> [ЧТО НУЖНО СДЕЛАТЬ] Соберите из списка все строки, в которых встречается слово «location».

> [ИСХОДНЫЕ ДАННЫЕ]

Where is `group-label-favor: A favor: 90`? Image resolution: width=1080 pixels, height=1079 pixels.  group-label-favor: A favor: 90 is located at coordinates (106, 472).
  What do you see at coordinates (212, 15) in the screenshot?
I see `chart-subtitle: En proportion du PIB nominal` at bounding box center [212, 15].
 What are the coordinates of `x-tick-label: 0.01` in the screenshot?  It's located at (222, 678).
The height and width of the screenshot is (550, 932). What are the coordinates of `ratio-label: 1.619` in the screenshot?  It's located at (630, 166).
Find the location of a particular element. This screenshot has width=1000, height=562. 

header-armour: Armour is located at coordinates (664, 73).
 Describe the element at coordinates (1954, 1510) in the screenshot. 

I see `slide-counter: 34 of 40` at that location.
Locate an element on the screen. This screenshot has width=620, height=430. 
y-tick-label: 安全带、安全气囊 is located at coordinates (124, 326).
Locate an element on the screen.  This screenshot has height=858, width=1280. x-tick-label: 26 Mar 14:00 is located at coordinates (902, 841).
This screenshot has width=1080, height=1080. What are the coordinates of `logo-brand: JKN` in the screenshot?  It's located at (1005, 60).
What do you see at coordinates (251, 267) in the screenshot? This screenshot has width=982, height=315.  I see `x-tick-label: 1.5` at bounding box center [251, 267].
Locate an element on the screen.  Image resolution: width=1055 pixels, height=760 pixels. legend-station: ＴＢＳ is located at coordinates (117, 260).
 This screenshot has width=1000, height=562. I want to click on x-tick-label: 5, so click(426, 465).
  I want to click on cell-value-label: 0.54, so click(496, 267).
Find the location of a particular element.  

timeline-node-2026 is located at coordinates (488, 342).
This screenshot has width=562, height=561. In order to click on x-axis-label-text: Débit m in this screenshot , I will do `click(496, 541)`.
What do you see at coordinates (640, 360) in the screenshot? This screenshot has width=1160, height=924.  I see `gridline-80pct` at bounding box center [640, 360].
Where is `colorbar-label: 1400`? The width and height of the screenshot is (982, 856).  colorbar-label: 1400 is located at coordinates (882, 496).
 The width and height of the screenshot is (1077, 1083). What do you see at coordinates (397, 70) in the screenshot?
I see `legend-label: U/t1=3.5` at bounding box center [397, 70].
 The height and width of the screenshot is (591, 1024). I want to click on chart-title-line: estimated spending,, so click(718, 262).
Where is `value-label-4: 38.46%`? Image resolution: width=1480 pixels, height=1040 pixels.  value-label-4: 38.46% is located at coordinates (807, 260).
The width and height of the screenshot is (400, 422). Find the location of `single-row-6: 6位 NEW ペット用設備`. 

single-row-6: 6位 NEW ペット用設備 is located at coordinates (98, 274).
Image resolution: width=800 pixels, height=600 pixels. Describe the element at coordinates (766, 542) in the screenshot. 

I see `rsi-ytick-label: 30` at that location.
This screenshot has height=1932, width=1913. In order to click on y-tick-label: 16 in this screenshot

> [ОТВЕТ НА ЗАДАНИЕ]
Find the location of a particular element. This screenshot has width=1000, height=562. 
I see `slide-counter: 34 of 40` at that location.
Find the location of a particular element.  
The width and height of the screenshot is (400, 422). Find the location of `single-row-6: 6位 NEW ペット用設備`. 
I see `rsi-ytick-label: 30` at that location.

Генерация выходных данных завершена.